> [Tarefas do exercício]
- 1) Segundo o trecho selecionado, qual unidade fez a segurança na construção das pontes da estrada para Cabuca?
- 2) Reescreva a listagem inteira trocando "Tap" por "Press" e mantendo todo o resto igual. Deixe as imagens de fora.

> [Trecho selecionado]
※ ※ ※
Faz bem ler boas histórias dos tempos idos que não voltam. E de Nova Lamego, o Gabu, os fulas, e as fulas, deixam uma nostalgia, quer se queira ou não. Quem por lá passou sente isso, pode é não querer dizer. Não venham agora falar em saudosismo, mas saudades sim, apesar de tudo foram apenas 5 meses, quem me dera que tivessem sido os 23 meses todos lá, e estaria bem melhor hoje em dia, nunca se sabe, claro!
Não tive tempo para aprender tanta coisa do Gabu, fui ali parar e tinha uma tarefa que não me deixava muito tempo para conhecer as pessoas, foi pena. Como já disse saí de lá em 26Fev68, e tivemos grande ronco no dia anterior, a despedida da população.
Em 1984, quando voltei à Guiné, na primeira possibilidade que tive, fui logo directo ao Gabu, na longa estrada desde Bissau, serão uns 200 e tal quilómetros. Mas foi uma desilusão, embora algumas ruas estivessem asfaltadas, faltava lá muita coisa, a nossa tropa principalmente. Vi que estava num sitio já estranho, eu era um estrangeiro, embora sempre benvindos, depois fui a Cabuca, e voltei desolado.
Nada era como antes!
Apenas me lembro de um Mamadu Jaló, era da CCAÇ5. Deve ter sido também devorado pelos massacres e fuzilamentos dos novos senhores da guerra, mas a culpa não foi deles, foi dos nossos governantes que não cuidaram de os proteger. Enfim, cala-te boca...

Virgilio Teixeira

Valdemar Silva disse...

Virgílio
Foi a minha CART11 'Os Lacraus' que fez a segurança na construção das várias pequenas pontes da estrada para Cabuca. Anteriormente, principalmente no tempo das chuvas, era muito difícil fazer o trajecto de Nova Lamego para Cabuca.
※ ※ ※
[Listagem parcial]
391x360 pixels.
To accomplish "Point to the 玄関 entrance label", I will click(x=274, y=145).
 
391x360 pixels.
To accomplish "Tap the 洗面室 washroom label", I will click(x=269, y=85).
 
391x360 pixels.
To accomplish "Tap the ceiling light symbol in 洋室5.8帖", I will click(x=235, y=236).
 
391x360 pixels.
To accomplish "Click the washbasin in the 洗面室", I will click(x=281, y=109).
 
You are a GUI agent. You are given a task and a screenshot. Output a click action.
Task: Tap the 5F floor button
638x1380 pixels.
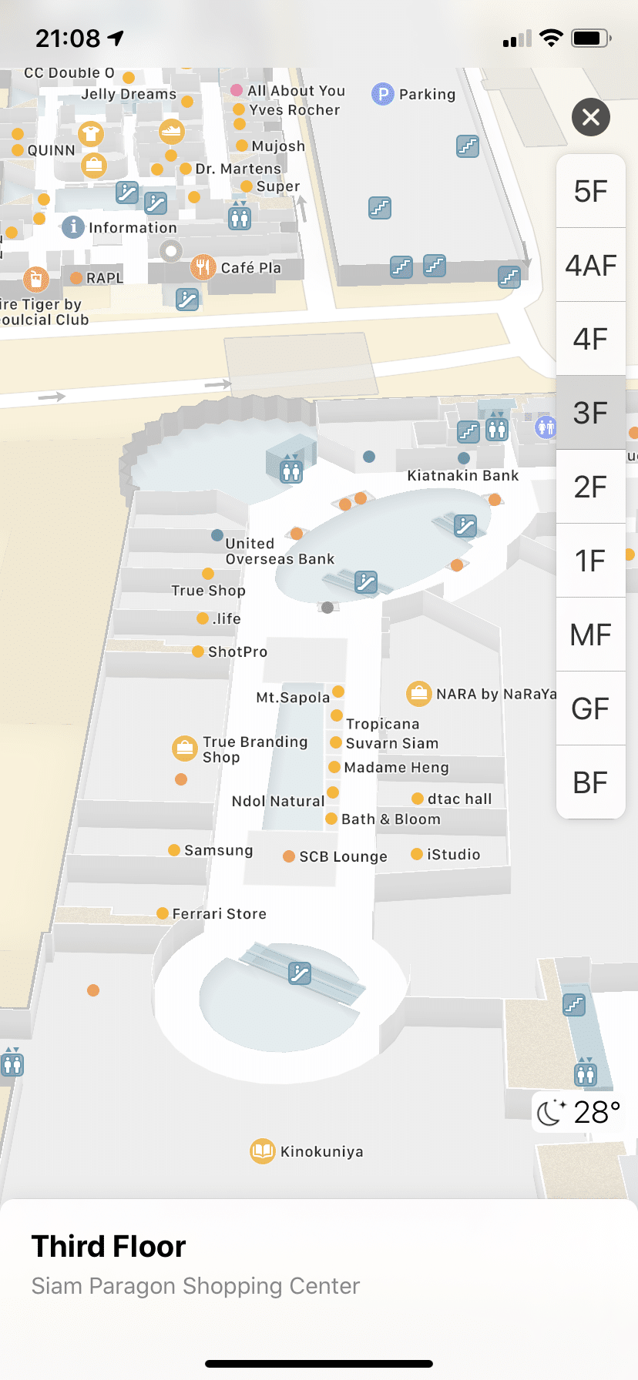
※ ※ ※
> [Soluções]
- 1) A CART11, "Os Lacraus".

- 2)
391x360 pixels.
To accomplish "Point to the 玄関 entrance label", I will click(x=274, y=145).
 
391x360 pixels.
To accomplish "Press the 洗面室 washroom label", I will click(x=269, y=85).
 
391x360 pixels.
To accomplish "Press the ceiling light symbol in 洋室5.8帖", I will click(x=235, y=236).
 
391x360 pixels.
To accomplish "Click the washbasin in the 洗面室", I will click(x=281, y=109).
 
You are a GUI agent. You are given a task and a screenshot. Output a click action.
Task: Press the 5F floor button
638x1380 pixels.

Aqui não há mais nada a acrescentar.